Lunziger Markt 2012: Impressionen vom Bauern- und Trödelmarkt

Lunzig: Ort | Nach einem kräftigen Regenschauer ließ sich am Sonntag "Klärchen" blicken und tauchte das Markttreiben am Nachmittag in strahlenden Sonnenschein. Tausende Besucher aus nah und fern "okkupierten" den Ort und ließen den Lunziger Bauern- und Trödelmarkt wieder zu einem Massenereignis werden. Hier einige Fotos vom Markttreiben 2012

Das traditionelle Lunziger Bauern- und Trödelmarktwochenende vom 27. bis 29. Juli war in diesem Jahr ein ganz besonderes Wochenende, denn es stand ganz im Zeichen des Jubiläums „550 Jahre Ersterwähnung der Gemeinde Lunzig“.

So begann das Festwochenende diesmal auch bereits am Freitagabend 20 Uhr mit dem Lichtbildervortrag zur 550-jährigen Geschichte ,,Lunzig, wie es einmal war“.

Tags darauf, am Samstag, wurde um 14.30 Uhr in der Feuerwehrgarage die historische Ausstellung „550 Jahre Lunzig“ eröffnet. Ebenfalls geöffnet war der Ausstellungsraum im Schloss, in dem seit kurzem die von Johanna Noll gestaltete Ortschronik gezeigt wird. Diese wird in einer ganz besonderen Form präsentiert: In sechs Dokumentensammlungen auf Eichenholz-Unterlagen, in Buchform nach thematischen Schwerpunkten geordnet. Die heimatgeschichtliche Sammlung aus etwa 200 computergestalteten und laminierten Seiten mit historischen Texten und Bildern hat im Schloss einen würdigen Verbleib gefunden.

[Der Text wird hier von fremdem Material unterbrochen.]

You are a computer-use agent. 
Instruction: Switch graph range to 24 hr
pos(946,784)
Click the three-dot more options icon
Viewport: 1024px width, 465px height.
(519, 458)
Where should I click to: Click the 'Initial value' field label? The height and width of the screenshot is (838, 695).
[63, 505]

Ab 15 Uhr gab es dann am Samstag ein buntes Programm, vom Festplatzbetrieb mit musikalischer Unterhaltung durch die Oldies des Aumaer SMZ über Kinderunterhaltung mit der örtlichen Kita bis hin zum Rummel und Preiskegeln.

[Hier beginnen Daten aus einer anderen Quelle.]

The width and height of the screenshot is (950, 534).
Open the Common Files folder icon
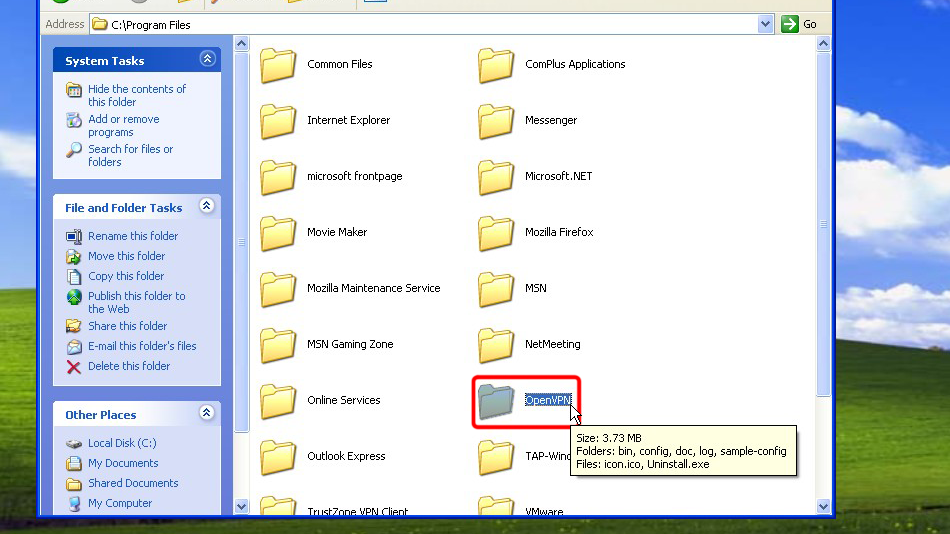coord(279,65)
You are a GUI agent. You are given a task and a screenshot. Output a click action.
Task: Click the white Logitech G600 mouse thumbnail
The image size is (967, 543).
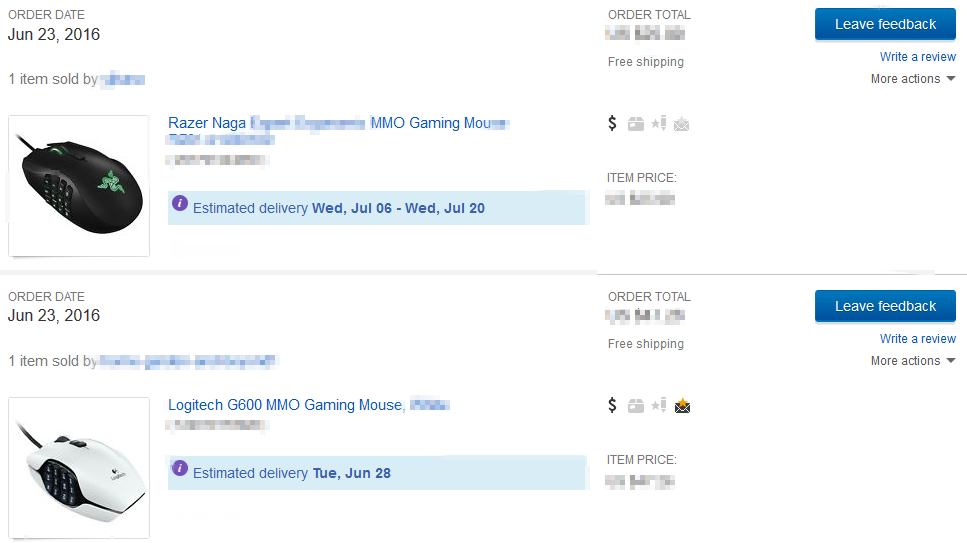(x=79, y=468)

Gegen 17 Uhr kam es zu einer Premiere, als der erst kürzlich gegründete Heimatverein gemeinsam mit dem Schauspieler Wilfried Pucher das historische Stück „Der Junker Karstädt“ aufführte. Ab 19 Uhr legte „DJ Roßer“ bis kurz nach Mitternacht heiße Discomusik auf.

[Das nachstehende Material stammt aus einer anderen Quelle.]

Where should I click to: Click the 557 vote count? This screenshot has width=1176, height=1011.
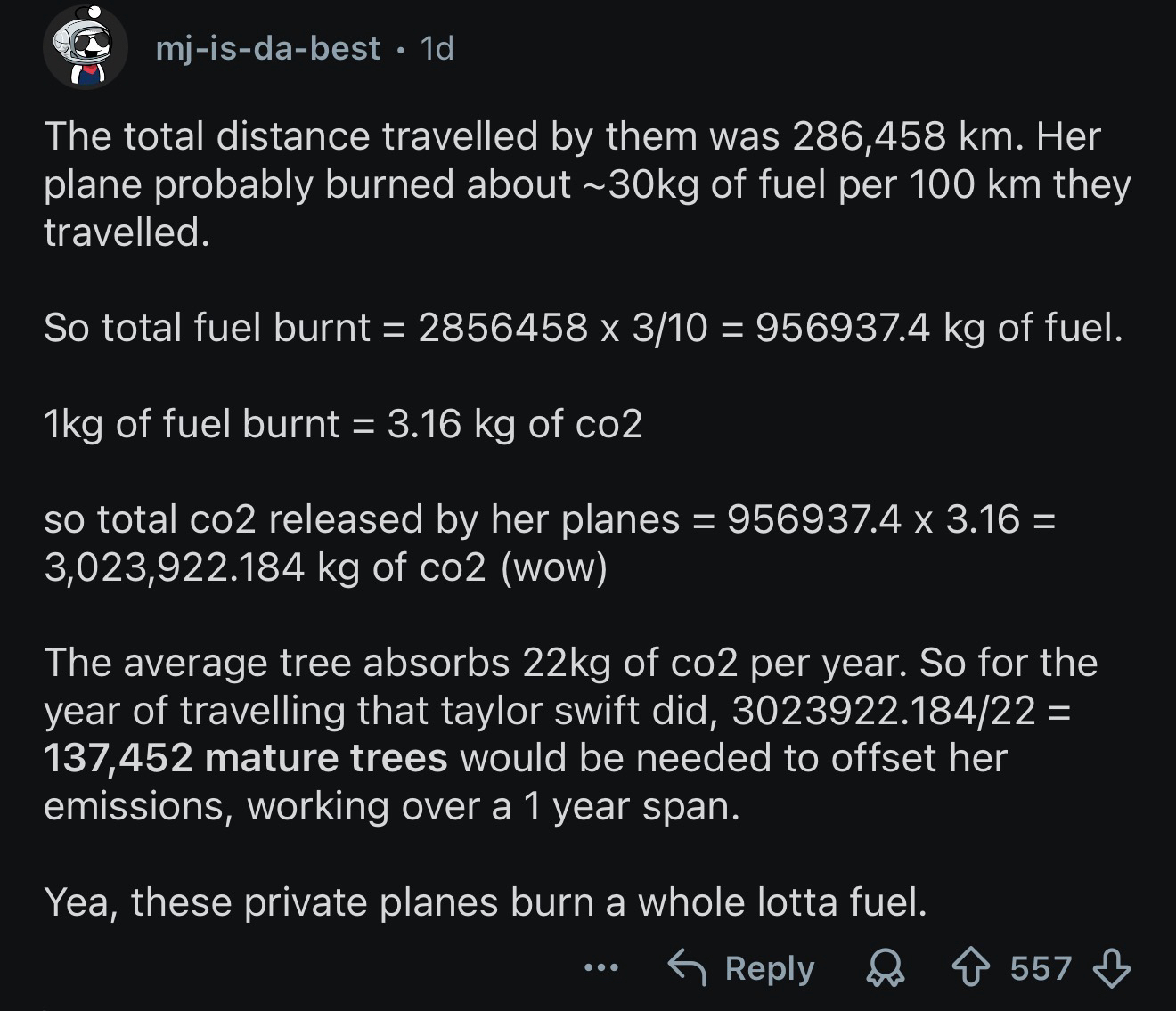point(1041,968)
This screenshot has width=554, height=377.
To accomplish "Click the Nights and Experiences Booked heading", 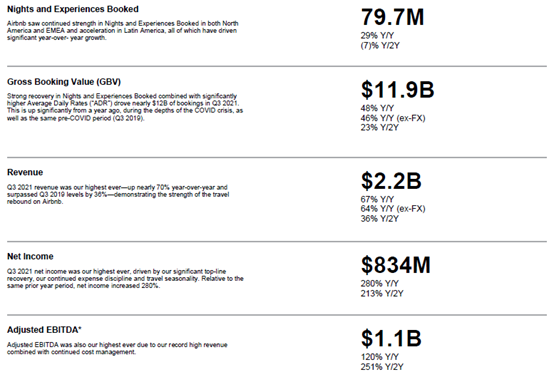I will point(73,9).
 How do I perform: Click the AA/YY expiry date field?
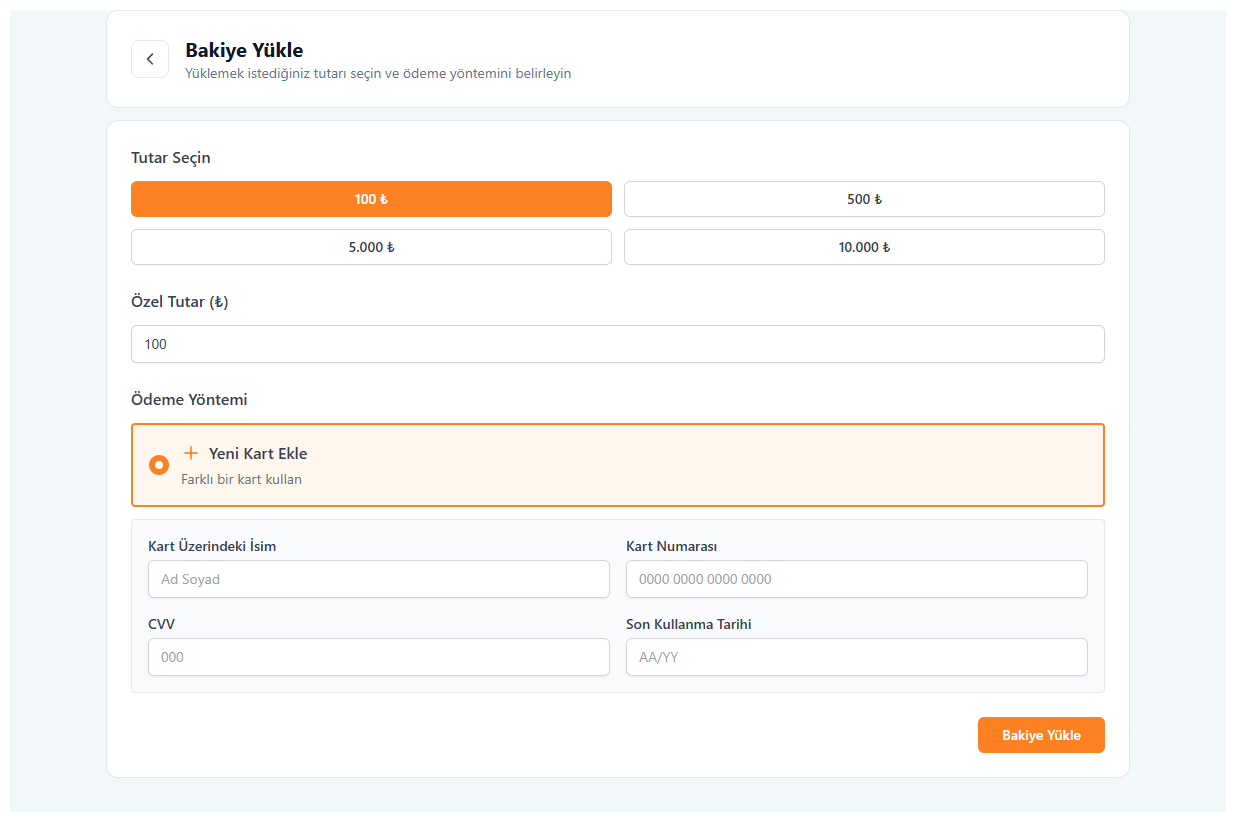click(x=856, y=657)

Am Sonntag prägte dann ab 7 Uhr der Lunziger Bauern- und Trödelmarkt das Geschehen den ganzen Tag über. An der eineinhalb Kilometer langen, für den Durchgangsverkehr komplett gesperrten Dorfstraße wurden dazu zwischen 5.30 und 7 Uhr die Verkaufs- und Trödelstände aufgebaut. Das Vereinshaus war bereits ab 6 Uhr für alle durstigen und hungrigen Besucher geöffnet.

Knapp 200 Trödler, Handwerker, Künstler sowie viele nichtgewerbliche Sammler und Händler von Neuwaren boten ihre Artikel an. Rechtzeitiges Erscheinen sicherte die besten Plätze. Eine Anmeldung oder Bewerbung um einen Stellplatz war wie immer nicht erforderlich, nur der Verkauf offener Speisen und Getränke war nicht gestattet.

Um 10 Uhr begann der Festplatzbetrieb wie am Vortag, dazu gabes ein Platzkonzert von der Blaskapelle mit dem schönen Namen „Freudenklänge“ und die Möglichkeit, vom Krankorb der Firma Held aus den Blick über Lunzig schweifen zu lassen. Da Lunzig am Wasser liegt, genauer an der Leubatalsperre, fanden am Sonntag auch wieder Rundfahrten mit dem Floß stattf. Die dauerten jeweils zirka 45 Minuten und starteten zu jeder vollen Stunde.